Instructions to follow:
How many lines of the material below contain the word "Task"? Reply with the number alone.

Entries for locating words and elements:
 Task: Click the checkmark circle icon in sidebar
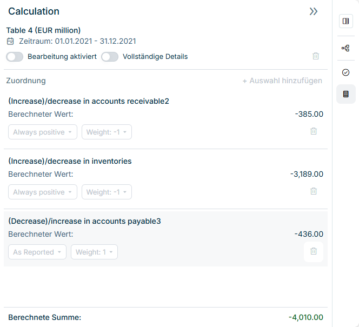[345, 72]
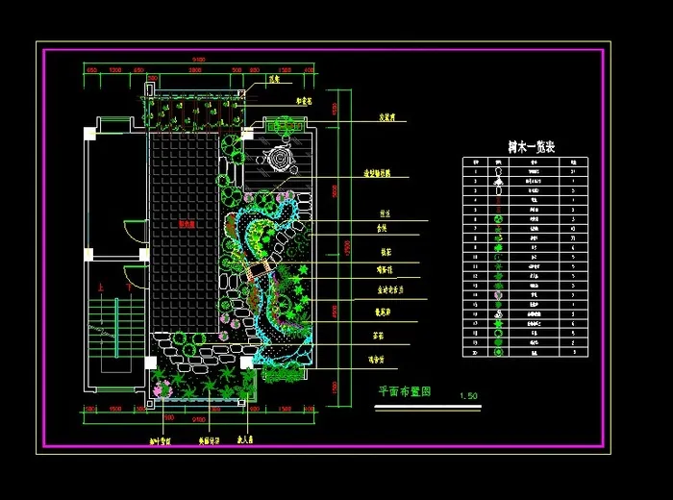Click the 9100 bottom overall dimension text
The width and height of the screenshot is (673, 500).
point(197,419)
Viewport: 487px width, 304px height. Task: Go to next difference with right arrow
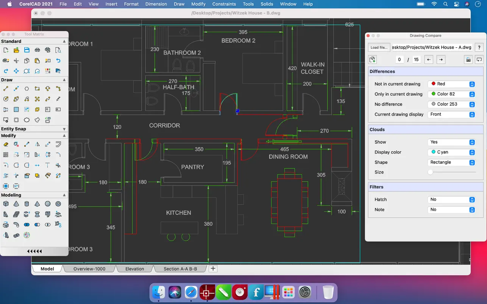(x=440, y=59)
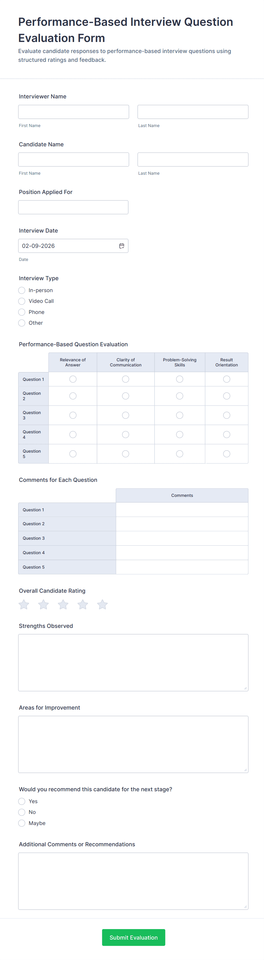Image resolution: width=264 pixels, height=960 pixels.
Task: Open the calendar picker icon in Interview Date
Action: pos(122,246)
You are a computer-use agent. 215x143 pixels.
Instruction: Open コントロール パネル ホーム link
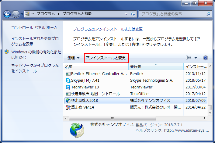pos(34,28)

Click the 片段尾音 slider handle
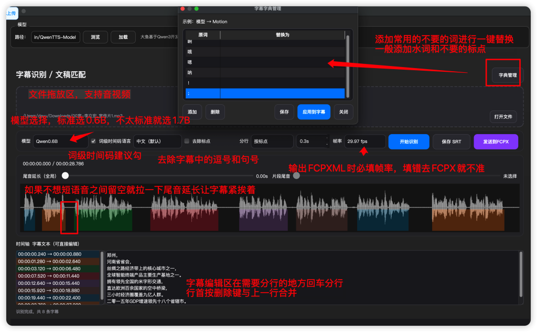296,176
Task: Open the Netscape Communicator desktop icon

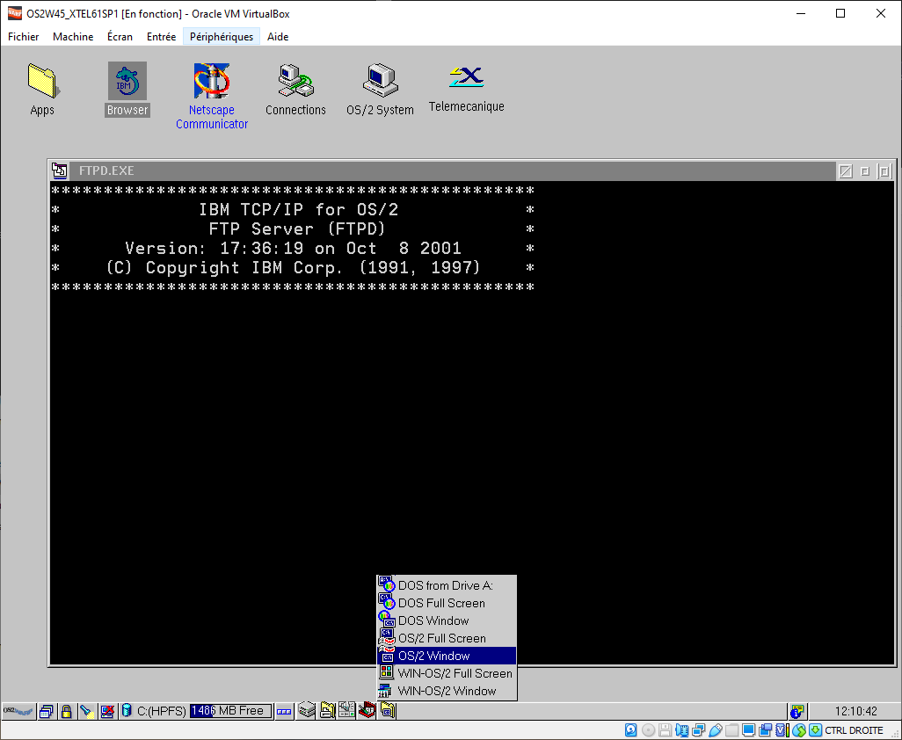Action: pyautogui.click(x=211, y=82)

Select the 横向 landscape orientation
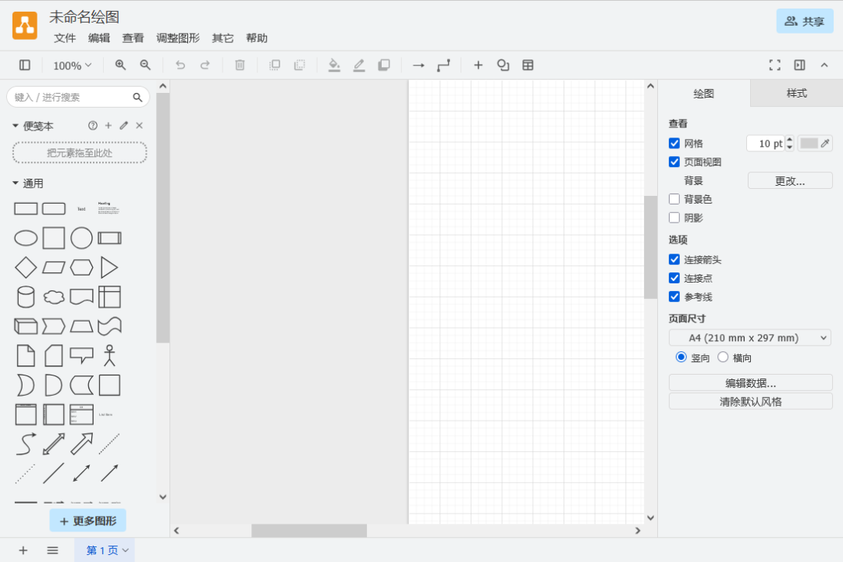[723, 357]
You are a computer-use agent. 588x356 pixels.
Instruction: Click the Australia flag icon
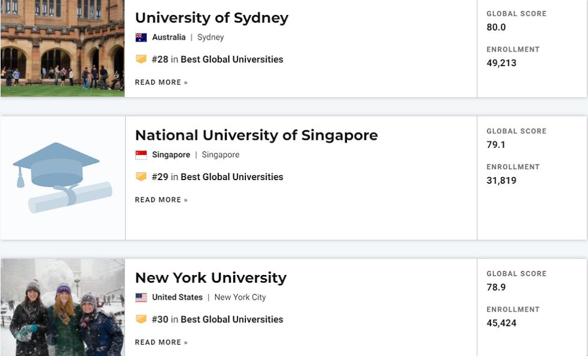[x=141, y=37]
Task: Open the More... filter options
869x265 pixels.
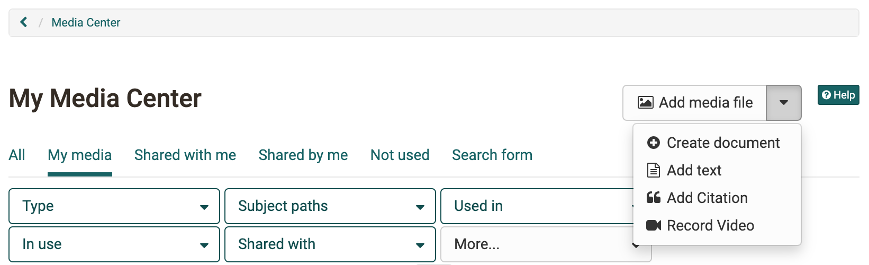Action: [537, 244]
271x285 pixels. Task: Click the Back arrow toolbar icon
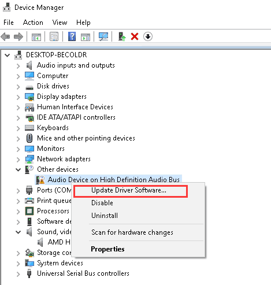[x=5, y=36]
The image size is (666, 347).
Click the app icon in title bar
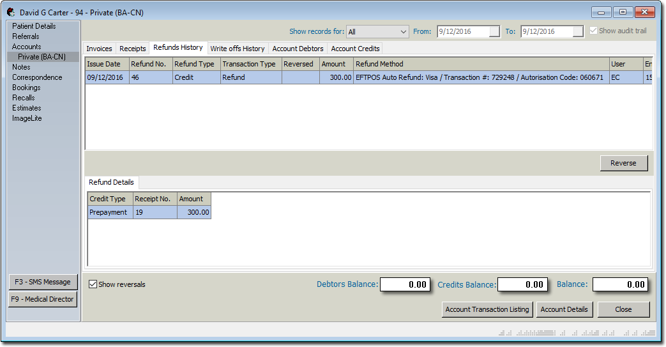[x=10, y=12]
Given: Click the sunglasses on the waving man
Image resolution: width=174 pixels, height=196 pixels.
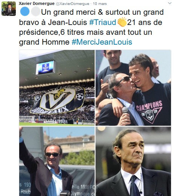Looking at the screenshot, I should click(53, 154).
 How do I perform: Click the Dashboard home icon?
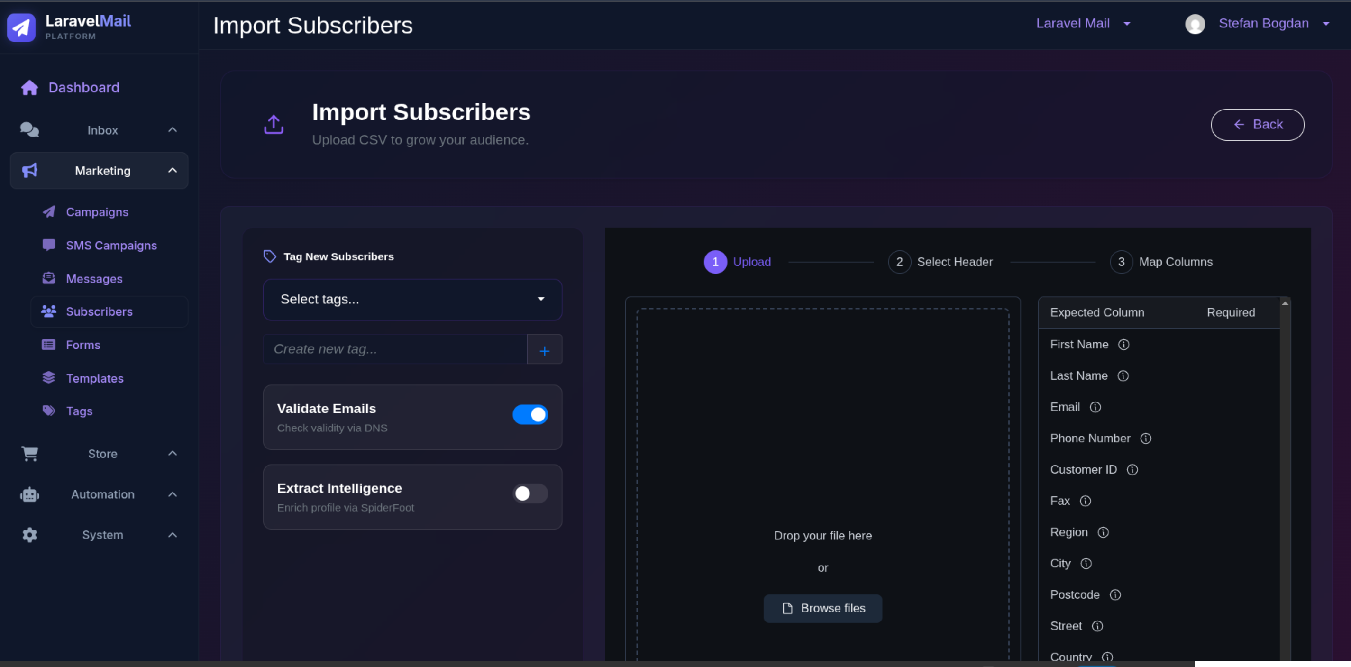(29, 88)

Solution:
6